**Input data**
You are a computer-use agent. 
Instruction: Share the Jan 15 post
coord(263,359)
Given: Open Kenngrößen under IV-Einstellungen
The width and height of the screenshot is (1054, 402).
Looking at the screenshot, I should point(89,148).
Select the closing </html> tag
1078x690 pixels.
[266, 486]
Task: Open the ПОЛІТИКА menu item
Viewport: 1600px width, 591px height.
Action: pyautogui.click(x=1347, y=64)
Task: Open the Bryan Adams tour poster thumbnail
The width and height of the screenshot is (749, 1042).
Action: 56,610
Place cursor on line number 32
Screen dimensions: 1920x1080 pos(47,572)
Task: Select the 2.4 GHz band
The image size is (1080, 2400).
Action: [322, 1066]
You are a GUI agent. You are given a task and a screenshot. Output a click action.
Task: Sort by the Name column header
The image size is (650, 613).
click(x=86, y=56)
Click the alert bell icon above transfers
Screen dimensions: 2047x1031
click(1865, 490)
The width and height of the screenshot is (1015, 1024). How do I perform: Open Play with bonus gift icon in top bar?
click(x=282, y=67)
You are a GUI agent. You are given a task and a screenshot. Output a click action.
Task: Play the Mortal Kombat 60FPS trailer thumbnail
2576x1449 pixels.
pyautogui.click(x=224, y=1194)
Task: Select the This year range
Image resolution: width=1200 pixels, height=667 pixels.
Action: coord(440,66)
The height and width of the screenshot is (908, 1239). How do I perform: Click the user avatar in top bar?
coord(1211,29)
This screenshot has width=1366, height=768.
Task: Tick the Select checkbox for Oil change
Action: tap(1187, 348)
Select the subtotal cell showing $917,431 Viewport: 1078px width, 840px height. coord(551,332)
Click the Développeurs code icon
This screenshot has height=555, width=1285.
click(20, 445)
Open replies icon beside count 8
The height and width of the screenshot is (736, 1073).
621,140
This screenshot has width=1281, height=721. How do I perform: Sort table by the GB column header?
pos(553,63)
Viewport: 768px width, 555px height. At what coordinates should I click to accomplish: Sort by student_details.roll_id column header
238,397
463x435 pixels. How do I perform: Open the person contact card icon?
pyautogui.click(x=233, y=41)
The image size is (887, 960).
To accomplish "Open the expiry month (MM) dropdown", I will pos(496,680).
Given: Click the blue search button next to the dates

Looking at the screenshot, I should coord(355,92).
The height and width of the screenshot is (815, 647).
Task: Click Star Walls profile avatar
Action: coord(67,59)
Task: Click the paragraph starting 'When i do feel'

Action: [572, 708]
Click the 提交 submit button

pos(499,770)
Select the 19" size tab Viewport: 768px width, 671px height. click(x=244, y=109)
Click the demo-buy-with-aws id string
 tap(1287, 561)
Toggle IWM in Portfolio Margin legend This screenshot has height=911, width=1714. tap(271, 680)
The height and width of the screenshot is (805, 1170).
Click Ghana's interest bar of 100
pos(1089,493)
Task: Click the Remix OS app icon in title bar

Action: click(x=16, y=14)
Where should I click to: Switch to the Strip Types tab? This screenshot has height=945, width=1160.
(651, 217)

**Task statement**
Output only the lines running from the line with "Task: Click the paragraph" through the final line of the data, inclusive.

**Written reply**
Task: Click the paragraph starting 'When i do feel'

Action: [572, 708]
Click the 提交 submit button

pos(499,770)
Select the 19" size tab Viewport: 768px width, 671px height. click(x=244, y=109)
Click the demo-buy-with-aws id string
 tap(1287, 561)
Toggle IWM in Portfolio Margin legend This screenshot has height=911, width=1714. tap(271, 680)
The height and width of the screenshot is (805, 1170).
Click Ghana's interest bar of 100
pos(1089,493)
Task: Click the Remix OS app icon in title bar

Action: click(x=16, y=14)
Where should I click to: Switch to the Strip Types tab? This screenshot has height=945, width=1160.
(651, 217)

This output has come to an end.